- **Data extracts**:
┌──

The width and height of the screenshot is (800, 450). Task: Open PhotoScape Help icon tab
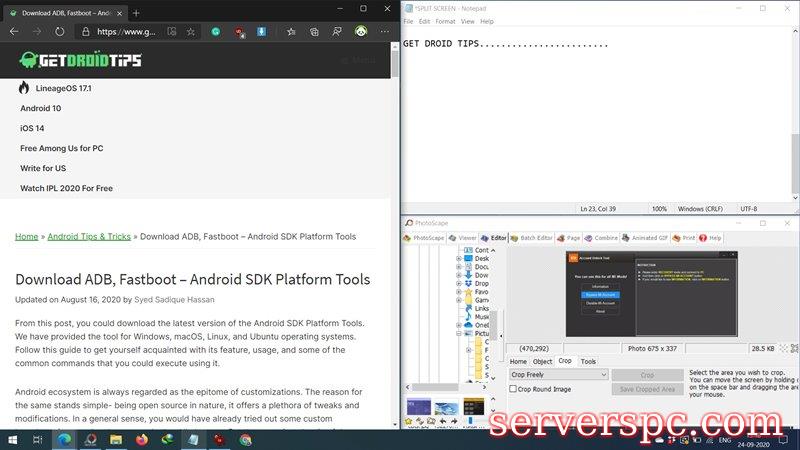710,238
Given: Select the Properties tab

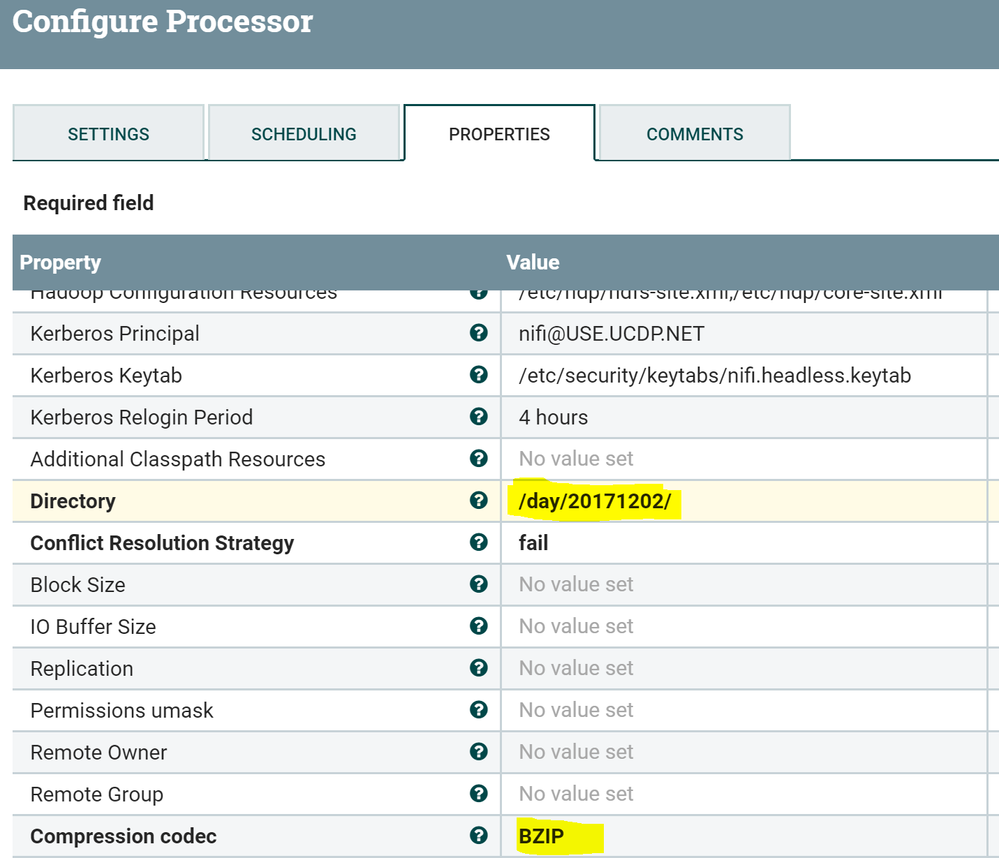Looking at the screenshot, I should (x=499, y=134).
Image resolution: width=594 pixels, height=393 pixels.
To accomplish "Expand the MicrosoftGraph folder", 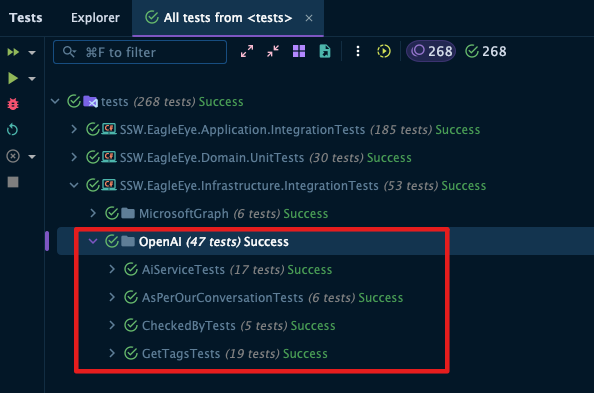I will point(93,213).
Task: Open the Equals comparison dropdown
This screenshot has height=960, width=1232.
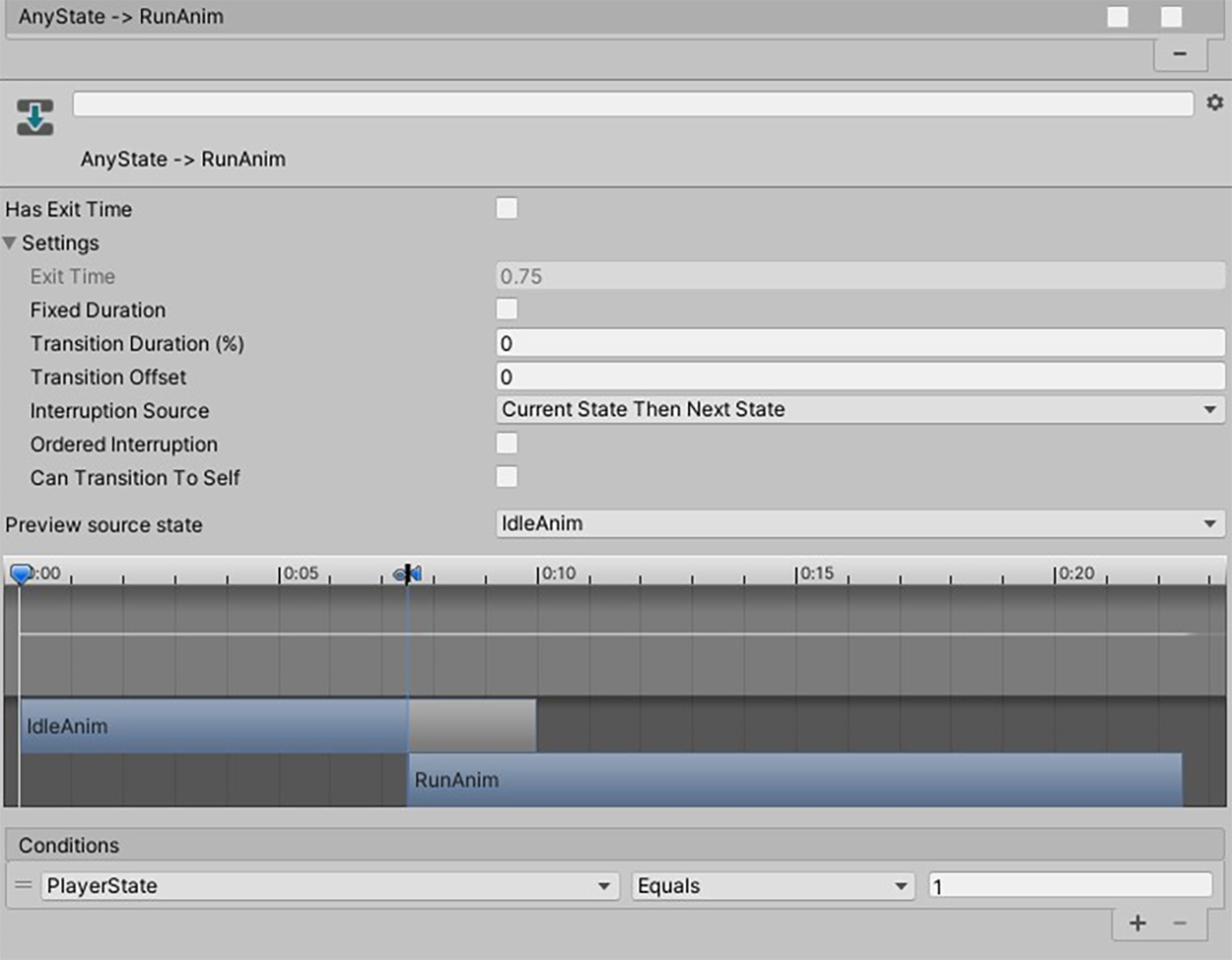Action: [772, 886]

└──

- **Activity**:
Ignoring the pictures, write out word for word the lines from the line containing "Task: Open the Equals comparison dropdown" through the end of the material above.

- **Task response**:
Task: Open the Equals comparison dropdown
This screenshot has height=960, width=1232.
Action: [772, 886]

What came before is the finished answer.